I trattori che invadono le strade sono l’epifenomeno di un disagio socio-economico reale, che interroga sia la destra finto sovranista sia la sinistra ambientalista.
Uno schiaffo a tutto il globalismo, all’agenda di Davos, all’imperialismo della Nato e all’usura dell’Unione europea.

La protesta degli agricoltori a Bruxelles, è un doppio schiaffo in faccia alle ipocrisie della politica contemporanea.
Ormai lavoratori e popolo hanno compreso che destra e sinistra sono le due facce della stessa medaglia.

Allevatori e contadini, supportati dai cittadini, che invadono le strade coi trattori, mettono a ferro e fuoco la capitale belga, incendiano copertoni, abbattono le statue dei filantropi dell’800, tirano uova e rovesciano letame davanti al Parlamento, sono l’epifenomeno di un disagio socio-economico reale, che attacca tutto il sistema e supera definitivamente il 900!

Le uniche bandiere presenti sono quelle nazionali, come a fotografare uno scontro tra popoli e nazioni contro l’Ue.

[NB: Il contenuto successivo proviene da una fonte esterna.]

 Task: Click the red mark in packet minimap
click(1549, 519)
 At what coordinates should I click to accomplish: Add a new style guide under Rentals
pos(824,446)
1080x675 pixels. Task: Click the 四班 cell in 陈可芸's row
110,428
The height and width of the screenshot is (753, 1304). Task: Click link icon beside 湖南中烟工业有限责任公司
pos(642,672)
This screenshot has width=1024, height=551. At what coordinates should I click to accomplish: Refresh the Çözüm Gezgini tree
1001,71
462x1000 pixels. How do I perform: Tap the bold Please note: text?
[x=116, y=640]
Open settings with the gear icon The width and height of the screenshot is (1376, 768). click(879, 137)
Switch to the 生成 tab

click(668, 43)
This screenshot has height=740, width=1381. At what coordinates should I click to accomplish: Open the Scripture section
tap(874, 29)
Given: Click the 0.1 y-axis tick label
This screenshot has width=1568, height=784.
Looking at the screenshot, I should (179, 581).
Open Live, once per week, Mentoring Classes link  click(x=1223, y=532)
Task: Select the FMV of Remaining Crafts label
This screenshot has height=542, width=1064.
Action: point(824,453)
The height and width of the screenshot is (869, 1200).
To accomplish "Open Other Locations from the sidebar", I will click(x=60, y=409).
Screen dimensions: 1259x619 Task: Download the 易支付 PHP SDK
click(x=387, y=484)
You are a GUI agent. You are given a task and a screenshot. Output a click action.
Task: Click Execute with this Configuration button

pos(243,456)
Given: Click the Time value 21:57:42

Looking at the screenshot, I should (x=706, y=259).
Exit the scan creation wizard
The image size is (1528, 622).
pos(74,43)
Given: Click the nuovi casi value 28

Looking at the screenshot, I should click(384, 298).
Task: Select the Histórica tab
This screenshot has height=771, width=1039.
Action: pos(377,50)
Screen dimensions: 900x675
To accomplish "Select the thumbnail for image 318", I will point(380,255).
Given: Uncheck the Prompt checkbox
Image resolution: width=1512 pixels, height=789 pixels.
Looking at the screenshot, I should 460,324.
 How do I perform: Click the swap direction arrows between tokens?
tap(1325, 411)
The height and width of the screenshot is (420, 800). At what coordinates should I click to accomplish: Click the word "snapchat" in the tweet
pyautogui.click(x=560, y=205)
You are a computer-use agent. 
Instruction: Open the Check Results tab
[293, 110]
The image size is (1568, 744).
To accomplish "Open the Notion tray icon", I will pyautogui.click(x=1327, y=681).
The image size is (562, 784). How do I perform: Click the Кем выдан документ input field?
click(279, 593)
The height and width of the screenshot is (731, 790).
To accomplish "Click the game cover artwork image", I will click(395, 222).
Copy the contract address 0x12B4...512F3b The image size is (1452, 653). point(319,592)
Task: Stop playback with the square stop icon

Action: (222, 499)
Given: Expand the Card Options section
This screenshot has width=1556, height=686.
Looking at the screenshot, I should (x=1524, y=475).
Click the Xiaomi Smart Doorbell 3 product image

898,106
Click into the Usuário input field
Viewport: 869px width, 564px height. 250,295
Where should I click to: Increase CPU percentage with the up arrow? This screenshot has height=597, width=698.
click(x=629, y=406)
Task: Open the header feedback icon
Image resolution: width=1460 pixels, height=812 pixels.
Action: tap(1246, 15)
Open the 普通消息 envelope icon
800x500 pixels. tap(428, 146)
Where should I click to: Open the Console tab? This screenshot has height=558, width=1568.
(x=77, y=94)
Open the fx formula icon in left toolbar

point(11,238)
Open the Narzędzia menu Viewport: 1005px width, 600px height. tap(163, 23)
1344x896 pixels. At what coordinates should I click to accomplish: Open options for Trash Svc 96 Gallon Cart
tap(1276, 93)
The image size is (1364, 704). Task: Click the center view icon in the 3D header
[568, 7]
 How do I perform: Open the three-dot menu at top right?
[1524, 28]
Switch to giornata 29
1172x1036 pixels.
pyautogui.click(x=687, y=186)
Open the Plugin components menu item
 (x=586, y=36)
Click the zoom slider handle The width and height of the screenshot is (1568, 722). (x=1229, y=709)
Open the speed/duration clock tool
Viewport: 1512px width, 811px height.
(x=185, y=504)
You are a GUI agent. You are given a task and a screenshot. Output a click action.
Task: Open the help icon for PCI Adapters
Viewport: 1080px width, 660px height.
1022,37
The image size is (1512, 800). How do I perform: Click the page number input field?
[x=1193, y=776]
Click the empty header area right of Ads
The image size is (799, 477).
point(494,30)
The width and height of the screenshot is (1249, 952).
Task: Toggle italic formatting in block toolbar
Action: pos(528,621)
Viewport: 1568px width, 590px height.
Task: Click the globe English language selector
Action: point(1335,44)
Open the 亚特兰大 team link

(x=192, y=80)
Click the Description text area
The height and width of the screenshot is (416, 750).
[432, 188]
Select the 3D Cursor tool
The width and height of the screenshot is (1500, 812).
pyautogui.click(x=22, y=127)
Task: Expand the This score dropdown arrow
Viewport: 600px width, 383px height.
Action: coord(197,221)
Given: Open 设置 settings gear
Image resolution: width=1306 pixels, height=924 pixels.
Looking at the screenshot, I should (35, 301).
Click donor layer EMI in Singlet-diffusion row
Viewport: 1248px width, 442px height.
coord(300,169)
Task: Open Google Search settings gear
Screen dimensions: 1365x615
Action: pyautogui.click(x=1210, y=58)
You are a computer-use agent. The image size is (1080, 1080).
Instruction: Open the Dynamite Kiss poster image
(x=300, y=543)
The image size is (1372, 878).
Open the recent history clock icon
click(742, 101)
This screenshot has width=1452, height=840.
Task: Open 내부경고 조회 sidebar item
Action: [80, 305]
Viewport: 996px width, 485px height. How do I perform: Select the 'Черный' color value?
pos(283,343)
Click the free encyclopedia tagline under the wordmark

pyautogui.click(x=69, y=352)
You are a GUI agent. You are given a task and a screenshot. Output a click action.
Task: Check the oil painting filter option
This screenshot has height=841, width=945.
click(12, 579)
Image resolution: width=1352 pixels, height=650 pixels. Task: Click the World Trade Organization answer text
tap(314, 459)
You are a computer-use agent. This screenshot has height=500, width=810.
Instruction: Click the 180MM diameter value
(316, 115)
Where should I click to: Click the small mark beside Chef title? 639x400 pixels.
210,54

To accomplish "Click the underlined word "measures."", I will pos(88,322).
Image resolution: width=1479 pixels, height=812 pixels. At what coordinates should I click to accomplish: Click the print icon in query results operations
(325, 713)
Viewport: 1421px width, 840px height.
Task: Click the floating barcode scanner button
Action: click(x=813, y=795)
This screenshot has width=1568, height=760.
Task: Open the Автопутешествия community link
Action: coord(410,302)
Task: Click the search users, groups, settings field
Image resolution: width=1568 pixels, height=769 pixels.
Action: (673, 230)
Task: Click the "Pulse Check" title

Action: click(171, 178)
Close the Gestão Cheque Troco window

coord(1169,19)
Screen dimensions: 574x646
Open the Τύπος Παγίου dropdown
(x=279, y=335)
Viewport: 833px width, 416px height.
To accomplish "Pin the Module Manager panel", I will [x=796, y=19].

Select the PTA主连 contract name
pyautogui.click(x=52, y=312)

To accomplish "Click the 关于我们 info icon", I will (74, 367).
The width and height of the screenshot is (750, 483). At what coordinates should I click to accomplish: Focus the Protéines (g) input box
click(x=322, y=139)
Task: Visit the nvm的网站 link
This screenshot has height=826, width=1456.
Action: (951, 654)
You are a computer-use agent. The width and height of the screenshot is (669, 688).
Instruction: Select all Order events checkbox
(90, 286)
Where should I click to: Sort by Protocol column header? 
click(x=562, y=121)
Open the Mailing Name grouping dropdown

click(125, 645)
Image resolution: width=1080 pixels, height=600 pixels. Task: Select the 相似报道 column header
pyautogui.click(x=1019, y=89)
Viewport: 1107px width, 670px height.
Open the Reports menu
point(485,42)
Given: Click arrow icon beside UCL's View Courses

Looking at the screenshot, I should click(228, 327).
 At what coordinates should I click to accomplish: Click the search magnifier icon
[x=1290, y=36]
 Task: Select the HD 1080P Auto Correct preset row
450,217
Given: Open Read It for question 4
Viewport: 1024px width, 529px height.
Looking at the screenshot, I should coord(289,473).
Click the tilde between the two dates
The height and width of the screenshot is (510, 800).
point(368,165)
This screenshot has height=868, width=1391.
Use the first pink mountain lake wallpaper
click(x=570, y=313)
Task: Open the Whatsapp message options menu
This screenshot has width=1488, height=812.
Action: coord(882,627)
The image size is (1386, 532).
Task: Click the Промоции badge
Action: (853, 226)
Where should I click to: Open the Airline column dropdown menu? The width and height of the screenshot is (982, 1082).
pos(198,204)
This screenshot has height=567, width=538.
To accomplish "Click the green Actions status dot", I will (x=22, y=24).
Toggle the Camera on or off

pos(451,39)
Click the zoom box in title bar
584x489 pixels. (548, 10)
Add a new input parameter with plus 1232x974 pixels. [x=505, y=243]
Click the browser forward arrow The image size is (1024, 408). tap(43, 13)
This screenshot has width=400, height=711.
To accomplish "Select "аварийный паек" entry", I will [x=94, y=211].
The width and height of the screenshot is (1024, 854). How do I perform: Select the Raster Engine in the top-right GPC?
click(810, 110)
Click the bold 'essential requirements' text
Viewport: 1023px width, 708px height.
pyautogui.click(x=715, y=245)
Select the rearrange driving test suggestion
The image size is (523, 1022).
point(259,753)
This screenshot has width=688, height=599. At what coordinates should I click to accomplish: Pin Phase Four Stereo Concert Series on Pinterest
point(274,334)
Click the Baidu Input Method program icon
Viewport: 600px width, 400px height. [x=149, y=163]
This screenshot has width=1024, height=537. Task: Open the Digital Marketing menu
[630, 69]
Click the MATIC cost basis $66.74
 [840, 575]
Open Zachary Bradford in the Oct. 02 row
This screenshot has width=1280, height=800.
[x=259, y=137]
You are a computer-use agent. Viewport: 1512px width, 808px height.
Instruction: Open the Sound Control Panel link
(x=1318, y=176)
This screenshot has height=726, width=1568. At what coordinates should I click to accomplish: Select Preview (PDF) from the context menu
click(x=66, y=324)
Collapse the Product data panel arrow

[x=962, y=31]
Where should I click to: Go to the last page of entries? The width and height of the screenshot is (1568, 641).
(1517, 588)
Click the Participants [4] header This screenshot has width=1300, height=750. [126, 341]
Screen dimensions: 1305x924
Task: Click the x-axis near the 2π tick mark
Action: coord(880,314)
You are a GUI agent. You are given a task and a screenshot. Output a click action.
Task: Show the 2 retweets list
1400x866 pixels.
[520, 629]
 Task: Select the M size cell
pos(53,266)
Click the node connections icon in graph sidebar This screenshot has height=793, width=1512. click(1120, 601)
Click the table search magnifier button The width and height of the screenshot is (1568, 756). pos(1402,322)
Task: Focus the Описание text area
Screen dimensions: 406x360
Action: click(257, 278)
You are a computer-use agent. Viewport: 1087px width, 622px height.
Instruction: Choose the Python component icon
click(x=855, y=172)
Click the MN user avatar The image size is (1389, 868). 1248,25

Questa dei trattori non è solo una mobilitazione di categoria, ma è un fronte della resistenza antiglobalista che dal 2020 si oppone a tutta l’agenda di Davos e alle guerre occidentali.

Dal 2020 le piazze d’Italia e d’Europa sono in rivolta.
Prima contro la dittatura sanitaria, poi contro le guerre della Nato, poi per la Palestina, oggi contro Bruxelles e la tirannia green.

Il sistema trema.
Si innalzano le bandire delle patrie e dei popoli in lotta contro il globalismo!